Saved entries
Content starts
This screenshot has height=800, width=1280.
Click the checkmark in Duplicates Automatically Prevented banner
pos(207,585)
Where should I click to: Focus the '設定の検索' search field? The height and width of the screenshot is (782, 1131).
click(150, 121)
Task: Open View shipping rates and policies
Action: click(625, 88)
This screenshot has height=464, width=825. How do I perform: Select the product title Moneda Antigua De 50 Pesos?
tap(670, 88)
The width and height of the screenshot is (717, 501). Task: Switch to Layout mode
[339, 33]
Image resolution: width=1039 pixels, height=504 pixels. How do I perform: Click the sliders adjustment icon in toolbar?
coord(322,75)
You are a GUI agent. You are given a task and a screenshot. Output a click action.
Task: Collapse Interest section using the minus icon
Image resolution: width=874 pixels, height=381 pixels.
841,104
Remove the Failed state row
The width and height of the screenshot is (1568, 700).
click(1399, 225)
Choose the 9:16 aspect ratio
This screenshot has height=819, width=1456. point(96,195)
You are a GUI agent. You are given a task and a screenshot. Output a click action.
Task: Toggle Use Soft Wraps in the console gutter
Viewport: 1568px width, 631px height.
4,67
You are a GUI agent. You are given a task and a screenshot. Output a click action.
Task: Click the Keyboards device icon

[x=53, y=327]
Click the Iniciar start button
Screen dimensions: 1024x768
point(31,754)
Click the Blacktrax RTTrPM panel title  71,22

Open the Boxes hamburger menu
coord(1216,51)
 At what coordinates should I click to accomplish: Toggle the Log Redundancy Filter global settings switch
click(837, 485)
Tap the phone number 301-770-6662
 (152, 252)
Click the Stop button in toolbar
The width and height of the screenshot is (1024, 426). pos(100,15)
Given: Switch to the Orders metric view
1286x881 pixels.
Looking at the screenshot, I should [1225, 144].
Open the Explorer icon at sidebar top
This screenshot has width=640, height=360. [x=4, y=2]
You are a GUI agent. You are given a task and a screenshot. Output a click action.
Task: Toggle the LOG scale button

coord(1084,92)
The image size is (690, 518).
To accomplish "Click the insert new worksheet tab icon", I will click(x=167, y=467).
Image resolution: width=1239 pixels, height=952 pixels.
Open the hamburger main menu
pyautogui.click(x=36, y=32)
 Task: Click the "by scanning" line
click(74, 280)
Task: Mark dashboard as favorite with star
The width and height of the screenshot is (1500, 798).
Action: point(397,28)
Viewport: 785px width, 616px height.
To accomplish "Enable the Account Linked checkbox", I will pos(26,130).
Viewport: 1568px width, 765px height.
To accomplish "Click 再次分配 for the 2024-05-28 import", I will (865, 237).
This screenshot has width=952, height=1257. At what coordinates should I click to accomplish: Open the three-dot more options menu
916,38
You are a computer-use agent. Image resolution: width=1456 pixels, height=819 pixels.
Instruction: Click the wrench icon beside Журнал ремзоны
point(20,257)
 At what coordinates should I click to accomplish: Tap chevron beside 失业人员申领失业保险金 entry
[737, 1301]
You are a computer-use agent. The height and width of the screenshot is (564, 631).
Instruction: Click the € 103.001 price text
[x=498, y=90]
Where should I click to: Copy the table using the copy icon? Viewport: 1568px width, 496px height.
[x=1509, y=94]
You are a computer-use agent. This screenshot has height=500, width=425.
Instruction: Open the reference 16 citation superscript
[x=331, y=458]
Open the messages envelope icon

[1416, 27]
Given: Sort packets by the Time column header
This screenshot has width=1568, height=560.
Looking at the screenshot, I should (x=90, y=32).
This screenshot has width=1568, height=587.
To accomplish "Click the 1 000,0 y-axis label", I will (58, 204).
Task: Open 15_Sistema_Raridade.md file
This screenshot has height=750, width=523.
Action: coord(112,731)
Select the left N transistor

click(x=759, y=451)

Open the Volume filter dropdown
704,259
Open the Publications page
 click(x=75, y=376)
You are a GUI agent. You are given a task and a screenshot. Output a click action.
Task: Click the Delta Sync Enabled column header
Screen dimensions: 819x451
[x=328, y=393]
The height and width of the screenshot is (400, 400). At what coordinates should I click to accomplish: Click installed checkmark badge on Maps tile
Content ends
Your response should consist solely of the lines from the one containing "You are a computer-use agent. This" to the end of the entries, both ends included, exactly as they appear.

ANSWER TO THE PROBLEM:
You are a computer-use agent. This screenshot has height=500, width=425.
Instruction: Open the reference 16 citation superscript
[x=331, y=458]
Open the messages envelope icon

[1416, 27]
Given: Sort packets by the Time column header
This screenshot has width=1568, height=560.
Looking at the screenshot, I should (x=90, y=32).
This screenshot has width=1568, height=587.
To accomplish "Click the 1 000,0 y-axis label", I will (58, 204).
Task: Open 15_Sistema_Raridade.md file
This screenshot has height=750, width=523.
Action: coord(112,731)
Select the left N transistor

click(x=759, y=451)

Open the Volume filter dropdown
704,259
Open the Publications page
 click(x=75, y=376)
You are a GUI agent. You are given a task and a screenshot. Output a click action.
Task: Click the Delta Sync Enabled column header
Screen dimensions: 819x451
[x=328, y=393]
The height and width of the screenshot is (400, 400). At what coordinates should I click to accomplish: Click installed checkmark badge on Maps tile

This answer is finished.